*TASK TO COMPLETE*.
Please copy these records again, switching "Wednesday" to "Thursday" and leaving everything else unchanged.

*MATERIAL SUPPLIED*.
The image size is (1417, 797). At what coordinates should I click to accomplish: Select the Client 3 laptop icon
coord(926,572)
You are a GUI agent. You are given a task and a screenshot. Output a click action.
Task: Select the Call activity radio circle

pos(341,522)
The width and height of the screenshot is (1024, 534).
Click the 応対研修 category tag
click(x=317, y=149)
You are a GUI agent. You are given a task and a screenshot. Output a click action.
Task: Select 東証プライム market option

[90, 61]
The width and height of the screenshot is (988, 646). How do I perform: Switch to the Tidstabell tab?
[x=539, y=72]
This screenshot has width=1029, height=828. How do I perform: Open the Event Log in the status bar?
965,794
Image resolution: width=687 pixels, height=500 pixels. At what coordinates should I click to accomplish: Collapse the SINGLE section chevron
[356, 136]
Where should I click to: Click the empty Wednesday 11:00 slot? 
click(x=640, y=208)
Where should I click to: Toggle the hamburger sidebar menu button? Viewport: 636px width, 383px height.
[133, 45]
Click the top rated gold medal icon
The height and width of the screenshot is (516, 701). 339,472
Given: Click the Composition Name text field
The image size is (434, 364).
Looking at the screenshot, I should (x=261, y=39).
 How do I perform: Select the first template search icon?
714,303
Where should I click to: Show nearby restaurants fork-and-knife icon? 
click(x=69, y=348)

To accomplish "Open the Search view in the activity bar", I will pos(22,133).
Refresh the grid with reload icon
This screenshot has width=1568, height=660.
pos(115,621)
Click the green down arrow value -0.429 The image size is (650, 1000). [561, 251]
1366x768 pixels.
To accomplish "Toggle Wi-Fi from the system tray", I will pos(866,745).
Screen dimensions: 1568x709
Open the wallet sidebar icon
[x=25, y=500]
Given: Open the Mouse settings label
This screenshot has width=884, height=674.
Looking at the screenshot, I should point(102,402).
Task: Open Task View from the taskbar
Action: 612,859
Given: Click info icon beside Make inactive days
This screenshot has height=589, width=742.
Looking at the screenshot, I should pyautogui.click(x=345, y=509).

*OUTPUT OF THE TASK*.
The image size is (1417, 797). At what coordinates should I click to accomplish: Select the Client 3 laptop icon
coord(926,572)
You are a GUI agent. You are given a task and a screenshot. Output a click action.
Task: Select the Call activity radio circle

pos(341,522)
The width and height of the screenshot is (1024, 534).
Click the 応対研修 category tag
click(x=317, y=149)
You are a GUI agent. You are given a task and a screenshot. Output a click action.
Task: Select 東証プライム market option

[90, 61]
The width and height of the screenshot is (988, 646). How do I perform: Switch to the Tidstabell tab?
[x=539, y=72]
This screenshot has width=1029, height=828. How do I perform: Open the Event Log in the status bar?
965,794
Image resolution: width=687 pixels, height=500 pixels. At what coordinates should I click to accomplish: Collapse the SINGLE section chevron
[356, 136]
Where should I click to: Click the empty Thursday 11:00 slot? 
click(x=640, y=208)
Where should I click to: Toggle the hamburger sidebar menu button? Viewport: 636px width, 383px height.
[133, 45]
Click the top rated gold medal icon
The height and width of the screenshot is (516, 701). 339,472
Given: Click the Composition Name text field
The image size is (434, 364).
Looking at the screenshot, I should (x=261, y=39).
 How do I perform: Select the first template search icon?
714,303
Where should I click to: Show nearby restaurants fork-and-knife icon? 
click(x=69, y=348)

To accomplish "Open the Search view in the activity bar", I will pos(22,133).
Refresh the grid with reload icon
This screenshot has width=1568, height=660.
pos(115,621)
Click the green down arrow value -0.429 The image size is (650, 1000). [561, 251]
1366x768 pixels.
To accomplish "Toggle Wi-Fi from the system tray", I will pos(866,745).
Screen dimensions: 1568x709
Open the wallet sidebar icon
[x=25, y=500]
Given: Open the Mouse settings label
This screenshot has width=884, height=674.
Looking at the screenshot, I should point(102,402).
Task: Open Task View from the taskbar
Action: 612,859
Given: Click info icon beside Make inactive days
This screenshot has height=589, width=742.
Looking at the screenshot, I should pyautogui.click(x=345, y=509).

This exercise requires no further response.